§ **Exercise**: Once you have read the records, write them out again exactly.

++++ Raw data

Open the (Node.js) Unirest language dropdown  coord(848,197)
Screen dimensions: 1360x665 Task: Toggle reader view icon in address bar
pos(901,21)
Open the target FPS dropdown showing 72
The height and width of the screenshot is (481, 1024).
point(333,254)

++++++++

§ **Result of this exercise**:
Open the (Node.js) Unirest language dropdown  coord(848,197)
Screen dimensions: 1360x665 Task: Toggle reader view icon in address bar
pos(901,21)
Open the target FPS dropdown showing 72
The height and width of the screenshot is (481, 1024).
point(333,254)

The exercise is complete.